Try it:
Beginning at the line that contains "The height and width of the screenshot is (321, 420).", reproduce the entries below exactly, ending with the line that contains "Given: Select the DIČ input box". Omit each picture.

Data shown:
=====

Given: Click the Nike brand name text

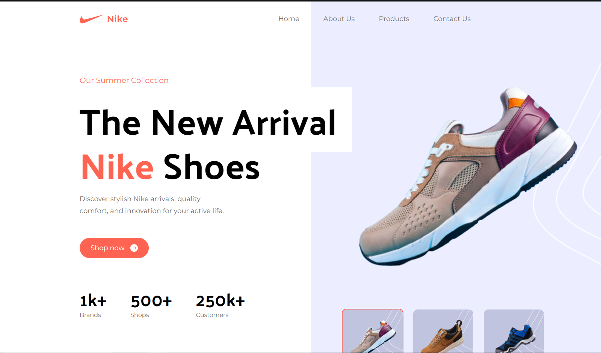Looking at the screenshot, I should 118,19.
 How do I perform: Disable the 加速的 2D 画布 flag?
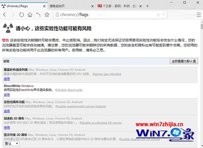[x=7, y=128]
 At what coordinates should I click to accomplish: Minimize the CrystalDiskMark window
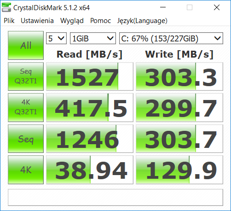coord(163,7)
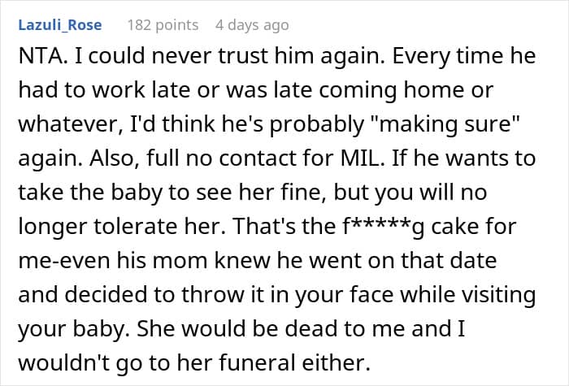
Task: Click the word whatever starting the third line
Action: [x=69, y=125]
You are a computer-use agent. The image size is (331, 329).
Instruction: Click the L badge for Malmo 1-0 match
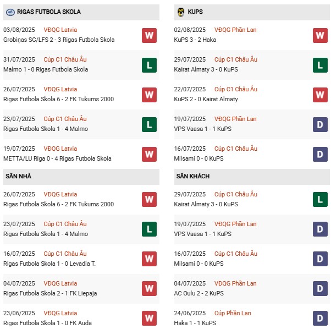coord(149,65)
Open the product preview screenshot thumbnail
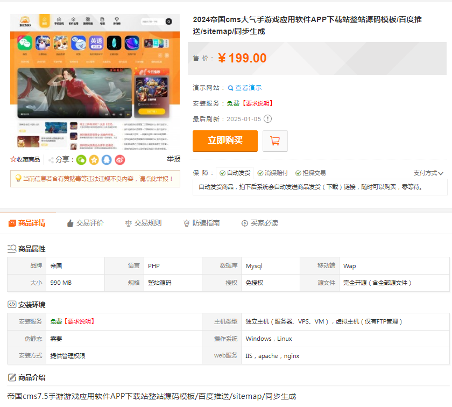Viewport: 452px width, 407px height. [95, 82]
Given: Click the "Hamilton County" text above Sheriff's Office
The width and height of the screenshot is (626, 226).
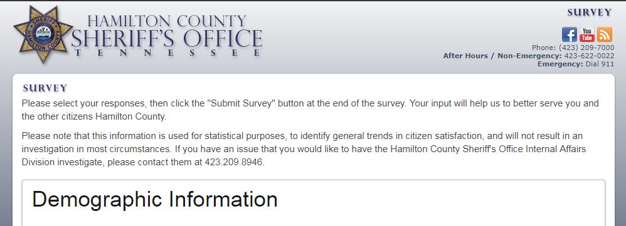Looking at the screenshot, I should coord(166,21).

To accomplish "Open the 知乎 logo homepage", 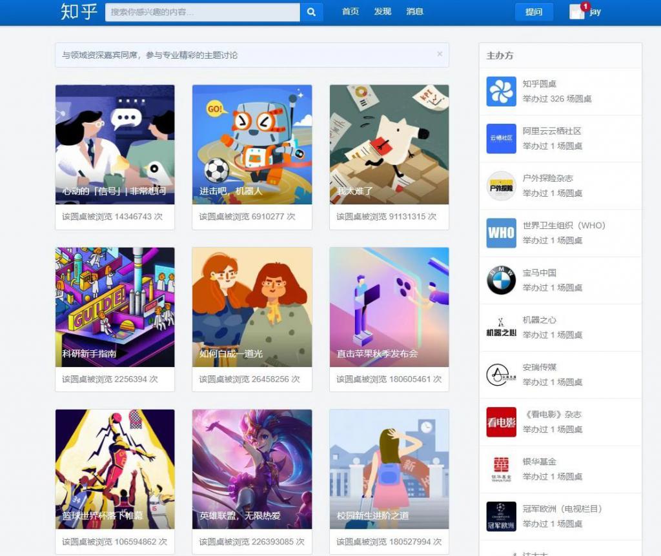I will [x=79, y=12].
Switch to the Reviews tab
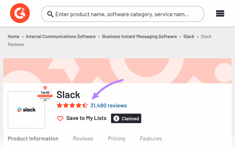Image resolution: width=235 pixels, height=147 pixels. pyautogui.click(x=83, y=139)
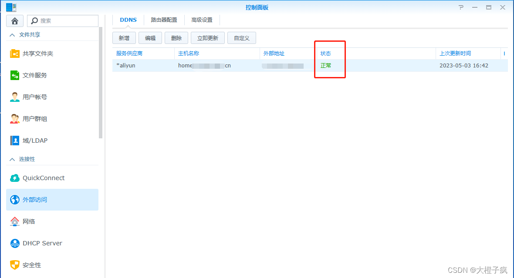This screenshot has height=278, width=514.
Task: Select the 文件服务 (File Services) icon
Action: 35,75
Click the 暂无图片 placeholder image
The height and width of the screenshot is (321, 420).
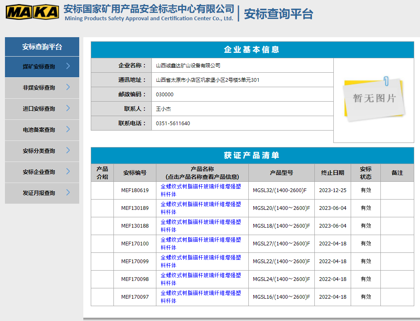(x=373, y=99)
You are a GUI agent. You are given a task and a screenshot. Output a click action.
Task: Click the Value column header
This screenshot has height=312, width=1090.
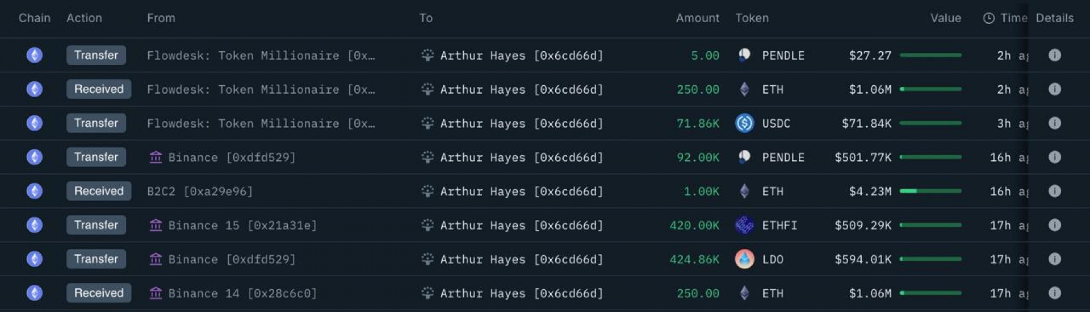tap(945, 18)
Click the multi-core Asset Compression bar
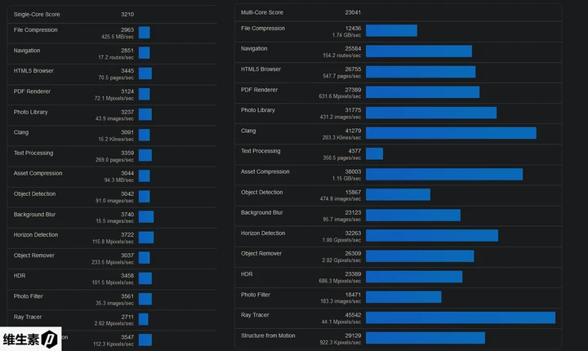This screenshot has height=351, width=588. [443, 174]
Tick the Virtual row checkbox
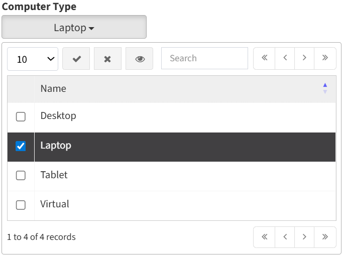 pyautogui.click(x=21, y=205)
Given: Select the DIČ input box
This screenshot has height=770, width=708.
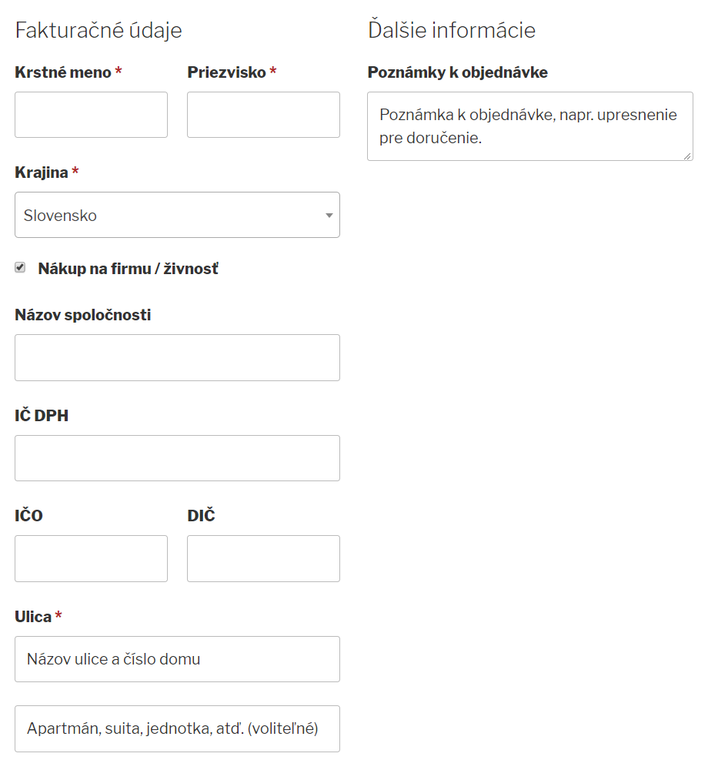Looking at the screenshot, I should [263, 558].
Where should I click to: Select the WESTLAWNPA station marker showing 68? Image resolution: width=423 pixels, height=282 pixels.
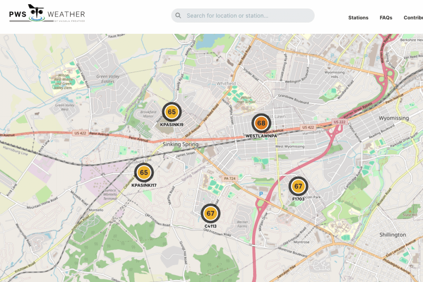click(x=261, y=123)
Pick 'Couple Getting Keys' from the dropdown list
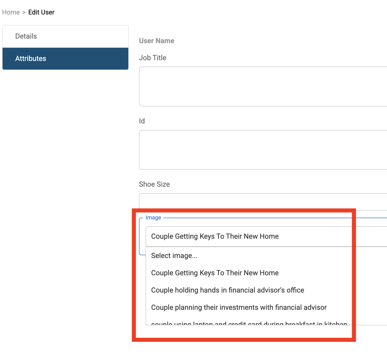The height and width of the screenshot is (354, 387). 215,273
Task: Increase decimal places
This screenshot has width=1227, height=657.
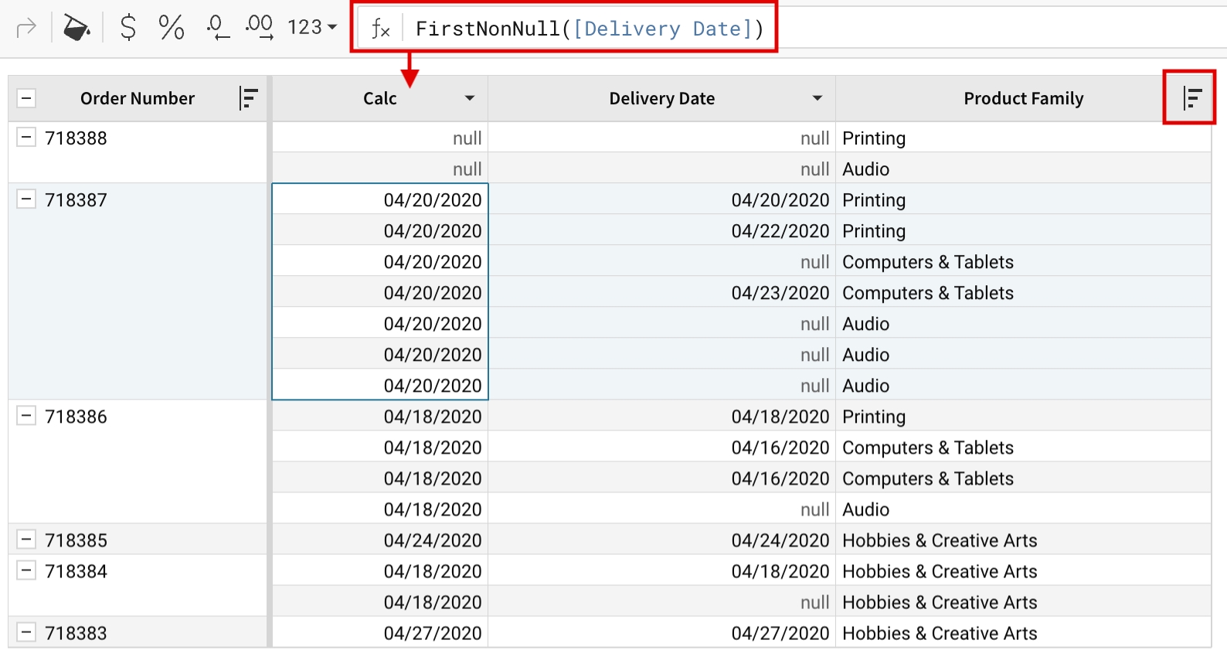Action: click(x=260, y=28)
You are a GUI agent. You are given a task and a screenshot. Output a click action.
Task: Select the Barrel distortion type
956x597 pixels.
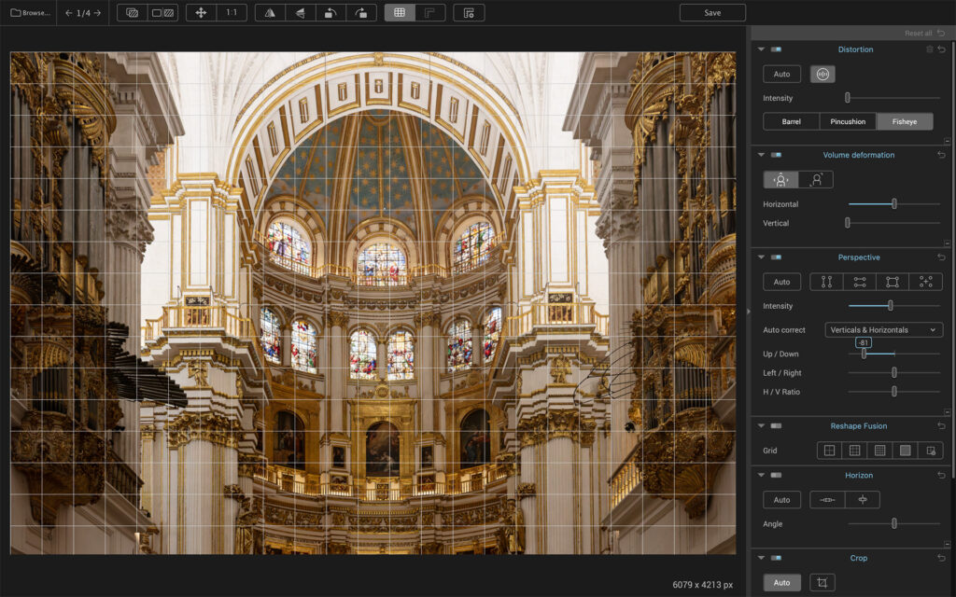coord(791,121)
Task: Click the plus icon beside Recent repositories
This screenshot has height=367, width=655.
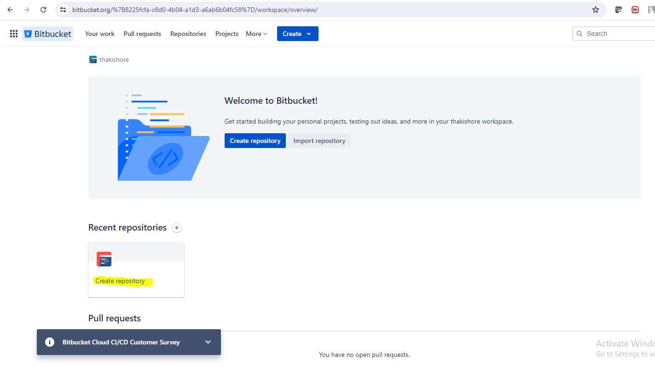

=====

Response area:
The height and width of the screenshot is (321, 420).
(x=373, y=99)
You are a GUI agent. You are given a task and a screenshot. Output a click action.
Task: Click the Value column header
This screenshot has height=312, width=1090.
tap(945, 18)
Click the multi-core Asset Compression bar
This screenshot has height=351, width=588. [443, 174]
Tick the Virtual row checkbox
 pyautogui.click(x=21, y=205)
Given: Select the DIČ input box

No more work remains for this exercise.